Patane Produce is highly mechanised, with only broccoli harvested by hand. Inputs and water are dripfed to their sandy soils – “we fertilise each paddock once a week and water two to three times a day for 15 minutes at a time”. To protect their profits, they have taken packing and transporting of produce inhouse to control their supply chain and know their costs in real time. And the business has invested heavily in agtech.
“We need to attract more people into our industry who are going be our operators. Businesses like ours have mechanised quite a bit in the packing shed, but we’re probably not utilising or getting the full potential out of this equipment because we don’t really have many staff working in the shed who are able to operate it at anything other than a fairly basic level,” says Pennie.
“ Consumers want sustainable packaging, so long as it doesn’t affect their budget or convenience 
She points to that as a big problem for the industry. The industry is moving away from manual labour for costs and safety, but also because people don’t want to perform manual labour jobs. However, Pennie questions how the vegetables industry can afford to find and employ skilled workers.

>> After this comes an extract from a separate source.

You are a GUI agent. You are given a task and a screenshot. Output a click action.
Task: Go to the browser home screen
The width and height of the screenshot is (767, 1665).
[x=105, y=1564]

“If you create these skilled roles, you’ve then got to create a full-time job for a very skilled worker. How do you attract that person? How do you afford it? How can you pay them what they would earn on the mines or in any other industry? Especially as, at the same time, we’re constantly being pushed to drop our pricing.”
Pricing is linked to value and value is linked to consumers’ perception of the vegetables industry. Pennie and Lauren are both passionate about their industry and say that it does a lot of good things. However, exposure is an area of concern, as is what’s actually being projected to the public.

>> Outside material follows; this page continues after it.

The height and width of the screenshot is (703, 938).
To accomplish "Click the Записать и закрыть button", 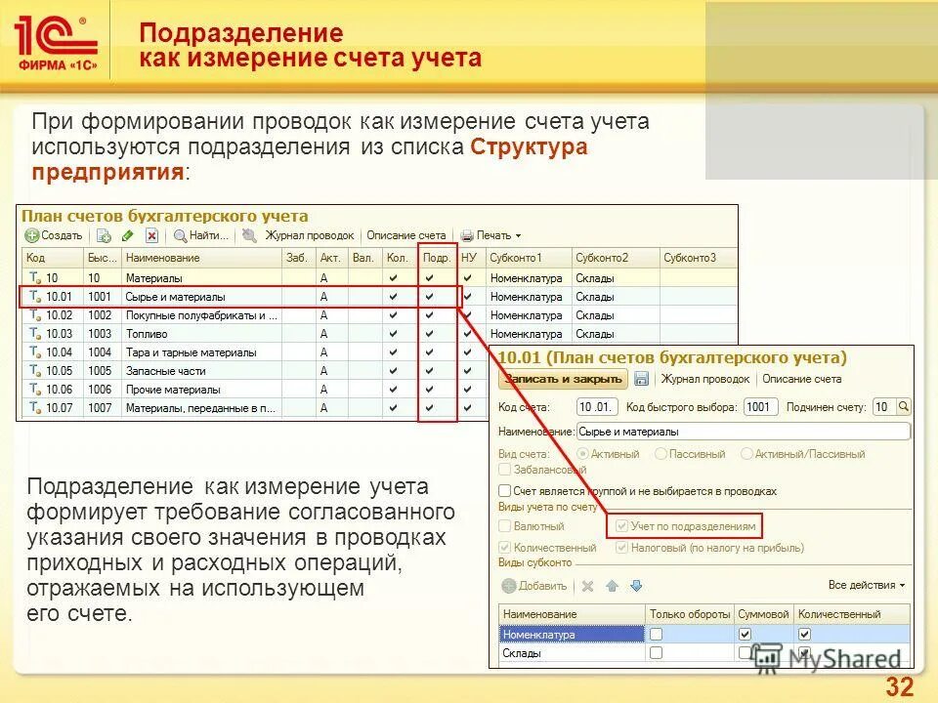I will [562, 379].
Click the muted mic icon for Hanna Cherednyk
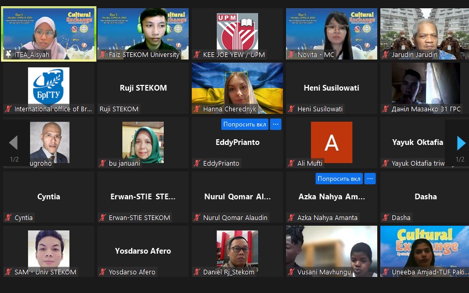469x293 pixels. point(197,109)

“How can we get people to value vegetables and what vegetables offer for health and taste? People don’t want to work in an industry that isn’t valued,” says Pennie.
“It’s innovative and fast-paced,” says Lauren. “It’s definitely a challenging industry, and no two days are the same. So I guess that’s what I like – there’s something going on every day. I went to university with the intent to return to the farm. I have been working here now for five or six years.”
Pennie is similarly passionate. And she looks at it more as a business, than a lifestyle. “I think we’ve got a really good message to sell. But we just don’t sell it. I get quite frustrated sometimes when we talk to government departments and we’re arguing about the use of water. Look at golf courses, wineries and horse studs. They are all very nice and I know they contribute to our mental wellbeing. But the vegetable industry feeds people. We aren’t a luxury, we are a necessity.”
Patane Produce
Patane Produce operates from this farm on Myalup Strip. It was the first property Pennie and Michael leased when they started out. They now run 650 hectares of which three are processing and storage sheds.